Exercise -
Look for the word "click" in the records, and copy each line where it appears.

[Collected data entries]
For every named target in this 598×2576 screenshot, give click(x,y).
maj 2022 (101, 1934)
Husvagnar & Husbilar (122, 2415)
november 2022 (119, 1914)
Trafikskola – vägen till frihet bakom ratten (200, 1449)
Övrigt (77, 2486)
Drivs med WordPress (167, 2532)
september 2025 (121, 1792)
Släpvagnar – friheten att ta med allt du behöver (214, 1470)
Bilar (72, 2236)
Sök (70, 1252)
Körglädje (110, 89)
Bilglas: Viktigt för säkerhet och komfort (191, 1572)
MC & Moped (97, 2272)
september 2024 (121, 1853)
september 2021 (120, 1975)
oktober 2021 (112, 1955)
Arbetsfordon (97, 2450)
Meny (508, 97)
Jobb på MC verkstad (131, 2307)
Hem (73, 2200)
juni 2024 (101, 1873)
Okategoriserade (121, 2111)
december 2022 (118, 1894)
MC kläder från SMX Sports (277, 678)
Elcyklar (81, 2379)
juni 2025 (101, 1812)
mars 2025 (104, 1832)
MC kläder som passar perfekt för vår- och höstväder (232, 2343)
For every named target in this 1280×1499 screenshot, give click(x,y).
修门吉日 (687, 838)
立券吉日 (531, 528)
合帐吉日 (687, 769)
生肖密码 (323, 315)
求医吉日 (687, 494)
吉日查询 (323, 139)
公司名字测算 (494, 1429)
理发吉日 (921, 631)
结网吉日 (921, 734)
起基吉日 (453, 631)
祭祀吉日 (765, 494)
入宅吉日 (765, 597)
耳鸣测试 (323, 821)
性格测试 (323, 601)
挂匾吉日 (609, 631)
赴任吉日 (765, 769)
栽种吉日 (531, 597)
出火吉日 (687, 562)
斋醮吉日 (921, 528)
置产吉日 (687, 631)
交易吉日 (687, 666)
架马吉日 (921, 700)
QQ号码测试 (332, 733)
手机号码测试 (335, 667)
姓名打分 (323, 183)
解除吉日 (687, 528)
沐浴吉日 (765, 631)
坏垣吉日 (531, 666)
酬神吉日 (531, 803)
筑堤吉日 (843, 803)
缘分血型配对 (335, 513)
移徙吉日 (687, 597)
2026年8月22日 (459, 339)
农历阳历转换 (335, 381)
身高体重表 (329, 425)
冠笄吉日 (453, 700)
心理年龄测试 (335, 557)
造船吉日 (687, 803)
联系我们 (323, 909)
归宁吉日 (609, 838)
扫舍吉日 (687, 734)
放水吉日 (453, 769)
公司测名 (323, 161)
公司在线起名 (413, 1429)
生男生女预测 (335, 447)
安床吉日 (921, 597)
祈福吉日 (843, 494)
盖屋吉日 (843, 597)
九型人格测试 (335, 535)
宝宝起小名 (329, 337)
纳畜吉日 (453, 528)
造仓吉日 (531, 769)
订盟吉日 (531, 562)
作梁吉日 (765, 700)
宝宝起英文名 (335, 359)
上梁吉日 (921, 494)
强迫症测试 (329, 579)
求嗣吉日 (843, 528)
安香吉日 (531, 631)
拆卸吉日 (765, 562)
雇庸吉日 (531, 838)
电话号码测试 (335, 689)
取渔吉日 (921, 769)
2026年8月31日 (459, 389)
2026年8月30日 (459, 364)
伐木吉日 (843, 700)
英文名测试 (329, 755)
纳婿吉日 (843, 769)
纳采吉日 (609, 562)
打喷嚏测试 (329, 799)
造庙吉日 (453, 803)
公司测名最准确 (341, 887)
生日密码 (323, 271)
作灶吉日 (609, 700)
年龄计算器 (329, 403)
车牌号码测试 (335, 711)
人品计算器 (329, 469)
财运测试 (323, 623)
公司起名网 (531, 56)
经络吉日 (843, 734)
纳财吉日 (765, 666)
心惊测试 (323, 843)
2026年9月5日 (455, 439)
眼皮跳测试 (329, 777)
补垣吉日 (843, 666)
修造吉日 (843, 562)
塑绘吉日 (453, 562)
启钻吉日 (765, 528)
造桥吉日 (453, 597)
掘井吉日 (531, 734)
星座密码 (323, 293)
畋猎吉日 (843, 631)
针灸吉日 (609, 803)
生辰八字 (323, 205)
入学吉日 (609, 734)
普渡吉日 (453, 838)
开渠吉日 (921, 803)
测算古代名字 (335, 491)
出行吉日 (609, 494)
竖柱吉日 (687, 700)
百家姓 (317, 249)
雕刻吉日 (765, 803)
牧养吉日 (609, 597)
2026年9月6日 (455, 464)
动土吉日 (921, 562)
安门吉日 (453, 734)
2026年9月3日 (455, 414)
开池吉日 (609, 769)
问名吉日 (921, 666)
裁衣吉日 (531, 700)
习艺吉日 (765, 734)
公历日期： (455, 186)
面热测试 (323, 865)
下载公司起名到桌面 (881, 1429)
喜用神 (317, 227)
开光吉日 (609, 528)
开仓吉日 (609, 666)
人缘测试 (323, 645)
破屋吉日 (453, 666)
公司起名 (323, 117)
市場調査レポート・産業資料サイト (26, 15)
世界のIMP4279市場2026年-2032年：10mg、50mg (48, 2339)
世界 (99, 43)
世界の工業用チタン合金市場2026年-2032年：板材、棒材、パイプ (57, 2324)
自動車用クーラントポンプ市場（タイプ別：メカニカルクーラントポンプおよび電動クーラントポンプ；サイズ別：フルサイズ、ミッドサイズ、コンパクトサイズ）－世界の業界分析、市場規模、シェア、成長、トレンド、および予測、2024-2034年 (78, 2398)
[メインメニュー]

Problem solution -
For every named target in this 598×2576 screenshot, give click(x,y).
For every named target in this 1280×1499 screenshot, give click(x,y).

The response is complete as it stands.